Critical race theory is a hotly debated topic especially within the American media. A number of bills and legislations have been introduced to stop or limit the teaching of critical race theory. For instance, the State of Florida has recently passed a law that bans teaching critical race theory within schools. The issue has stirred so much controversy in the media and among educators and parents.
So, what the heck is critical race theory and why does it matter that much? What teachers and parents need to know about critical race theory? These and several other questions is what I attempt to answer in this post.
Drawing on my own academic experience as an educator and using a wide variety of research=based sources, I provide you with practical insights about this technical concept and show you how it has deeply shaped American educational policy.
Table of Contents
What is critical race theory?
Let me start with these hypothetical events taken from Richard Delgado’s book Critical Race Theory: An Introduction. I want you to take a moment and reflect on each of these scenarios and critically examine your inner thoughts as you go through them:
A child raises her hand repeatedly in a fourth- grade class; the teacher either recognizes her or does not. A shopper hands a cashier a five-dollar bill to pay for a small item; the clerk either smiles, makes small talk, and deposits change in the shopper’s hand or does not.
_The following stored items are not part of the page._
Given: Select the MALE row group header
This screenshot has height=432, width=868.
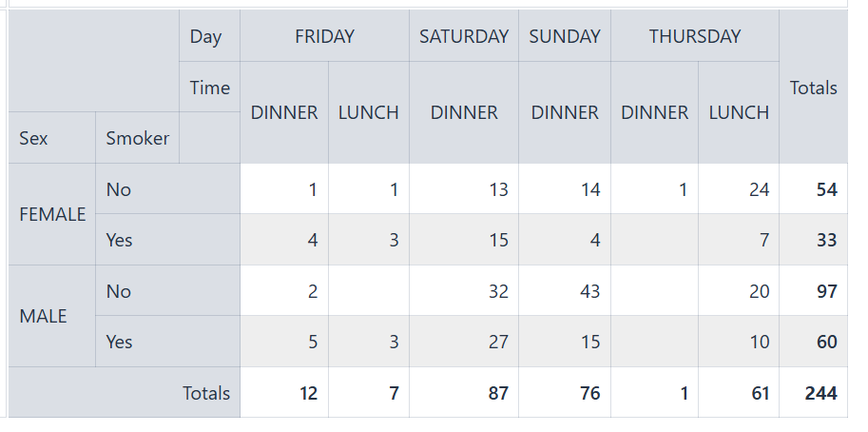Looking at the screenshot, I should [x=44, y=316].
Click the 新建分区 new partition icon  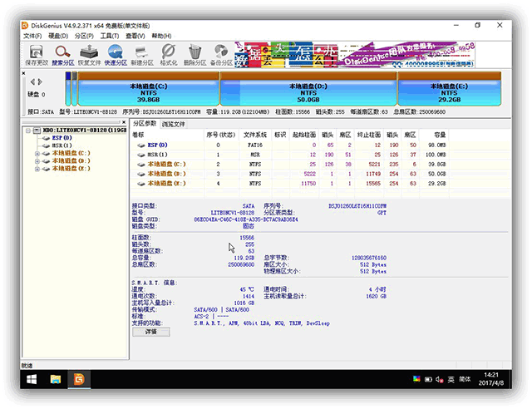coord(142,55)
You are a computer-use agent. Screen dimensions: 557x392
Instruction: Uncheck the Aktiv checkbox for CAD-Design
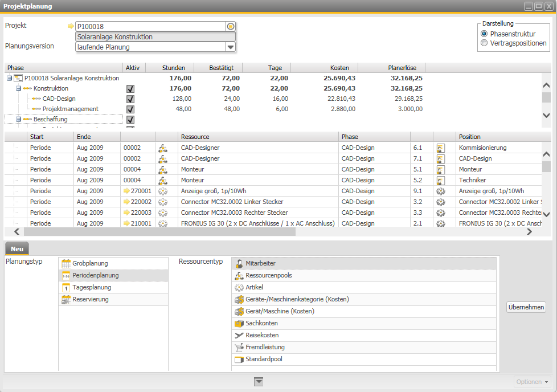(132, 99)
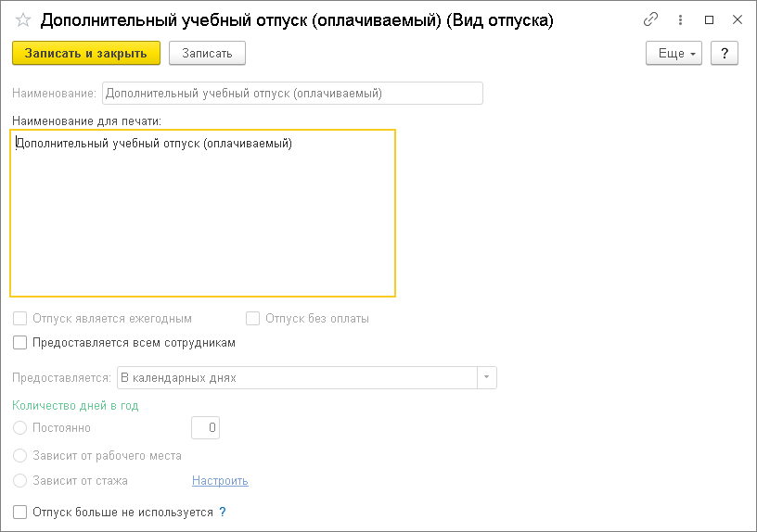This screenshot has width=757, height=532.
Task: Select the 'Постоянно' radio option
Action: tap(20, 428)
A woman goes to a new car lot ready to buy; salespeople stand about talking to each other or all converge trying to help her. A jogger in a park gives a brief acknowledgment to an approaching walker; the walker returns the greeting or walks by silently.
Now, I want you to think about these scenarios from two different perspectives: from the perspective of a white person and the perspective of a person of colour. If you were a white individual (the child, the shopper, jogger) and the responses came from fellow white people, how would you feel? Would race figure in the probable reasons while those people acted the way they did or would you think they were having a bad day.
How about if you were a person of colour at the receiving end of these acts? What is the first thing that comes to your mind when the actors are white? How about if the actors were fellow people of colour?
From my own experience as a person of colour, I can not help but think about race in such situations. And I have yet to find a person of colour in my circle of friends and relatives who does not do the same.
However, as Delgado explains, sometimes these acts can stem from mere rudeness or indifference. In fact, my experience also taught me that most often race does not have anything to do with it. But when it does, these acts are called micro-aggressions.
But what does all of this have to do with critical race theory?
Well, critical race theory is actually the investigation of acts where the dynamics of (mainly) race and power are involved. Racism is not as easy to prove as it might seem. Racist people can blame anything for their acts except racism, because racism carries severe social stigma and sometimes legal repercussions.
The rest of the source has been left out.